◆ Recorded information
====================

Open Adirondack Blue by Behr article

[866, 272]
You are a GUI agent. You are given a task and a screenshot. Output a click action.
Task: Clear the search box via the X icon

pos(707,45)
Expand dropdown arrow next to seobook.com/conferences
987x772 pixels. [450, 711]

====================

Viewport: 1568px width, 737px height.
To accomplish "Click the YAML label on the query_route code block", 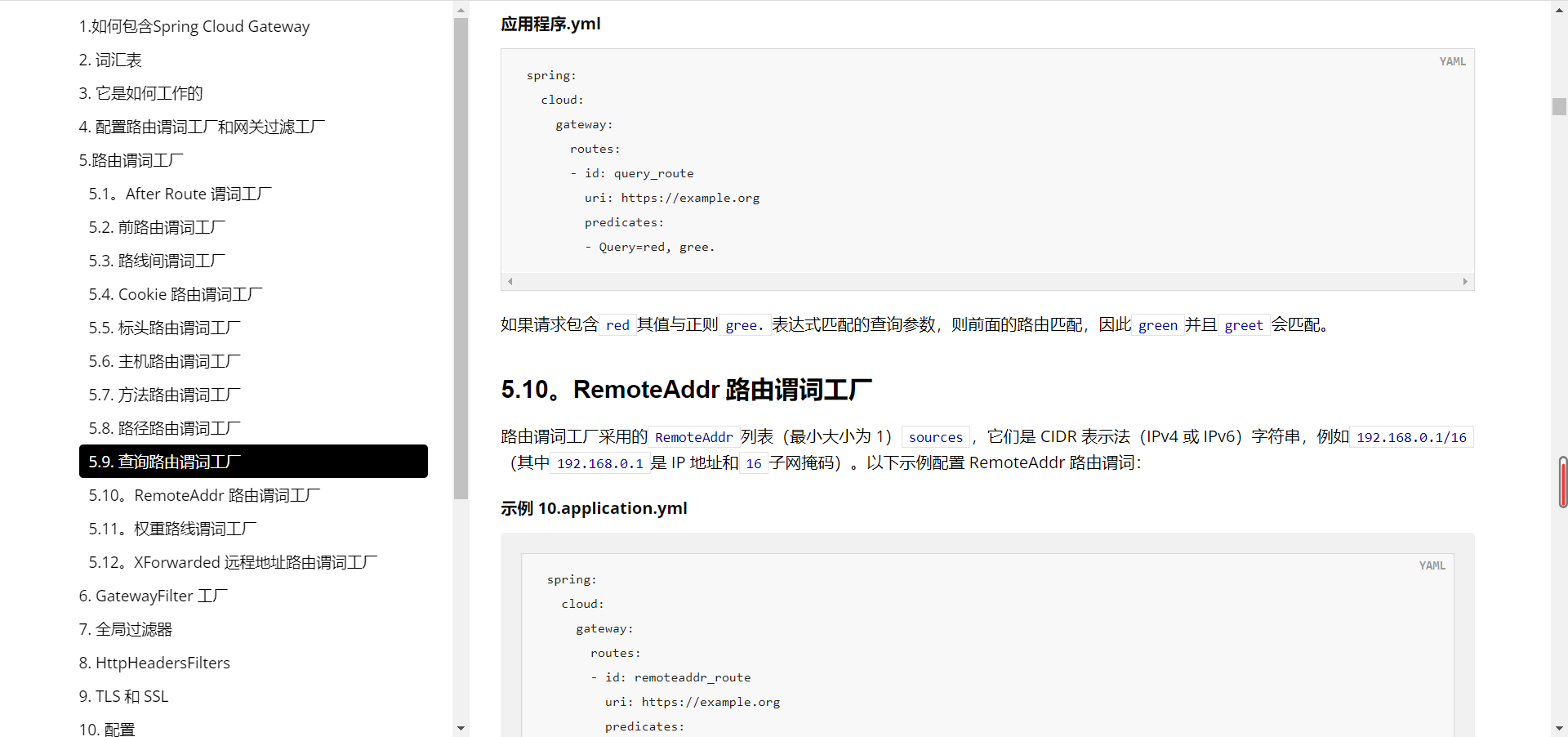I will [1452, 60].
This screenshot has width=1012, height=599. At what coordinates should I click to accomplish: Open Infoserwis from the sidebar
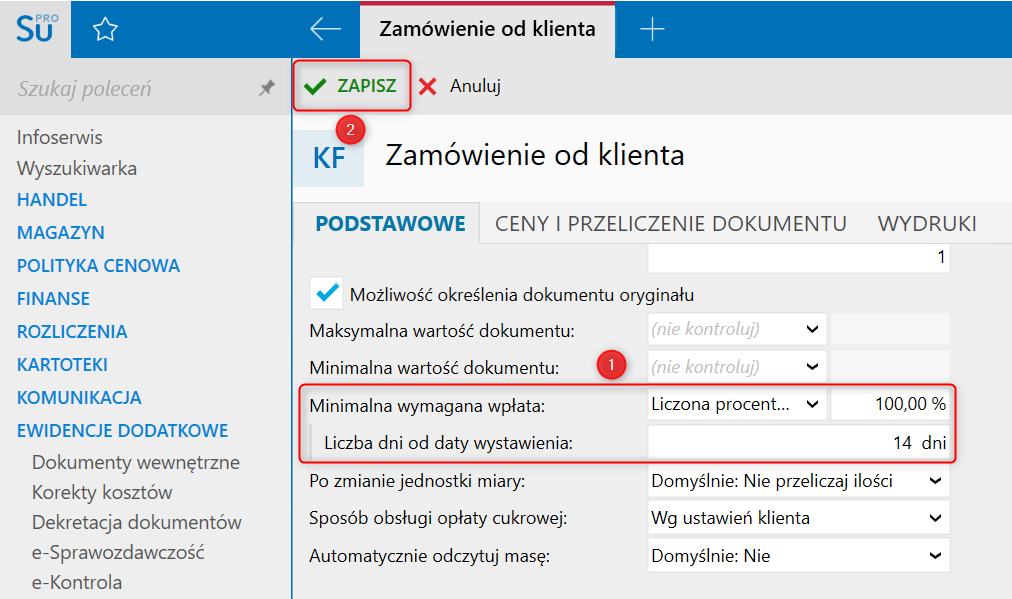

====================

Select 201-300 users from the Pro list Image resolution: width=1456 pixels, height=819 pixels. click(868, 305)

====================

◆ The exercise
Retype the lines between the one holding "Open Adirondack Blue by Behr article" and the one holding "987x772 pixels. [450, 711]", inclusive.

◆ Task solution
Open Adirondack Blue by Behr article

[866, 272]
You are a GUI agent. You are given a task and a screenshot. Output a click action.
Task: Clear the search box via the X icon

pos(707,45)
Expand dropdown arrow next to seobook.com/conferences
987x772 pixels. [450, 711]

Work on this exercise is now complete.